# DIRECTIONS FOR THIS TASK:
Return each record exactly as it appears, so that nothing is dropped or altered.

# MATERIALS PROVIDED:

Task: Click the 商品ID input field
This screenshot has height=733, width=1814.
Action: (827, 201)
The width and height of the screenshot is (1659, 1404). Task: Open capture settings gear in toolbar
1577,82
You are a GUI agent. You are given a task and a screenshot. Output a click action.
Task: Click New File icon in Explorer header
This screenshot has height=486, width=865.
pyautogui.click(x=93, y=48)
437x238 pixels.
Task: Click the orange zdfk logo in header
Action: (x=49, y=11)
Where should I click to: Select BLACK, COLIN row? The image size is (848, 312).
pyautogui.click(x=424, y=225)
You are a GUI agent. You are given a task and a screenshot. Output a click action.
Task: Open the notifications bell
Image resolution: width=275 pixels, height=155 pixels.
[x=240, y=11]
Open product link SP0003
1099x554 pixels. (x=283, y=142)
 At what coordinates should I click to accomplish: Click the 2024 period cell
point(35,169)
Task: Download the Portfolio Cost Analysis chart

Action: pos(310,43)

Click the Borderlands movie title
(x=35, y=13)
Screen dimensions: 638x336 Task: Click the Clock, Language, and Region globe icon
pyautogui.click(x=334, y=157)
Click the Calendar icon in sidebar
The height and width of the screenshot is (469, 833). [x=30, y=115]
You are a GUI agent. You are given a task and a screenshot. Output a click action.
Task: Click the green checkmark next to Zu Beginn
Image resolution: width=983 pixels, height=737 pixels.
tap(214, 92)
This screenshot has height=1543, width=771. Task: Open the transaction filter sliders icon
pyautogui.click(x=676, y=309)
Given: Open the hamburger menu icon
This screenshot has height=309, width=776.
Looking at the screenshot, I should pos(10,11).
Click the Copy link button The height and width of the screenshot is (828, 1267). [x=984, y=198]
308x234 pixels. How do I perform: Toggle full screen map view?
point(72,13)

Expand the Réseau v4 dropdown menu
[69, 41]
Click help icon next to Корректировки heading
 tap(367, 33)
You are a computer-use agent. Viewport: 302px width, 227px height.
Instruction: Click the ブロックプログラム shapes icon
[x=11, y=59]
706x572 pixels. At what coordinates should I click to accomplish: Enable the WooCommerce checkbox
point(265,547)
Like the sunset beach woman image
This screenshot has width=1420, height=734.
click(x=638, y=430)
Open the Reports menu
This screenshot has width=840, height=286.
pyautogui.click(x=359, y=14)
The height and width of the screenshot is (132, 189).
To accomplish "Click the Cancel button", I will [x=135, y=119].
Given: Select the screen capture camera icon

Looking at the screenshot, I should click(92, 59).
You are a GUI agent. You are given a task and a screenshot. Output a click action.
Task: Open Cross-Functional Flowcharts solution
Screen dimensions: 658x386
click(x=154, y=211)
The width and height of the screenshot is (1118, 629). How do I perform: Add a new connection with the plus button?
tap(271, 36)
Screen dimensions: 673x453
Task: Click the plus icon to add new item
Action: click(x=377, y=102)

# ANSWER AREA:
Task: Click the 商品ID input field
This screenshot has height=733, width=1814.
Action: (827, 201)
The width and height of the screenshot is (1659, 1404). Task: Open capture settings gear in toolbar
1577,82
You are a GUI agent. You are given a task and a screenshot. Output a click action.
Task: Click New File icon in Explorer header
This screenshot has height=486, width=865.
pyautogui.click(x=93, y=48)
437x238 pixels.
Task: Click the orange zdfk logo in header
Action: (x=49, y=11)
Where should I click to: Select BLACK, COLIN row? The image size is (848, 312).
pyautogui.click(x=424, y=225)
You are a GUI agent. You are given a task and a screenshot. Output a click action.
Task: Open the notifications bell
Image resolution: width=275 pixels, height=155 pixels.
[x=240, y=11]
Open product link SP0003
1099x554 pixels. (x=283, y=142)
 At what coordinates should I click to accomplish: Click the 2024 period cell
point(35,169)
Task: Download the Portfolio Cost Analysis chart

Action: pos(310,43)

Click the Borderlands movie title
(x=35, y=13)
Screen dimensions: 638x336 Task: Click the Clock, Language, and Region globe icon
pyautogui.click(x=334, y=157)
Click the Calendar icon in sidebar
The height and width of the screenshot is (469, 833). [x=30, y=115]
You are a GUI agent. You are given a task and a screenshot. Output a click action.
Task: Click the green checkmark next to Zu Beginn
Image resolution: width=983 pixels, height=737 pixels.
tap(214, 92)
This screenshot has height=1543, width=771. Task: Open the transaction filter sliders icon
pyautogui.click(x=676, y=309)
Given: Open the hamburger menu icon
This screenshot has height=309, width=776.
Looking at the screenshot, I should pos(10,11).
Click the Copy link button The height and width of the screenshot is (828, 1267). [x=984, y=198]
308x234 pixels. How do I perform: Toggle full screen map view?
point(72,13)

Expand the Réseau v4 dropdown menu
[69, 41]
Click help icon next to Корректировки heading
 tap(367, 33)
You are a computer-use agent. Viewport: 302px width, 227px height.
Instruction: Click the ブロックプログラム shapes icon
[x=11, y=59]
706x572 pixels. At what coordinates should I click to accomplish: Enable the WooCommerce checkbox
point(265,547)
Like the sunset beach woman image
This screenshot has width=1420, height=734.
click(x=638, y=430)
Open the Reports menu
This screenshot has width=840, height=286.
pyautogui.click(x=359, y=14)
The height and width of the screenshot is (132, 189).
To accomplish "Click the Cancel button", I will [x=135, y=119].
Given: Select the screen capture camera icon

Looking at the screenshot, I should click(92, 59).
You are a GUI agent. You are given a task and a screenshot. Output a click action.
Task: Open Cross-Functional Flowcharts solution
Screen dimensions: 658x386
click(x=154, y=211)
The width and height of the screenshot is (1118, 629). How do I perform: Add a new connection with the plus button?
tap(271, 36)
Screen dimensions: 673x453
Task: Click the plus icon to add new item
Action: click(x=377, y=102)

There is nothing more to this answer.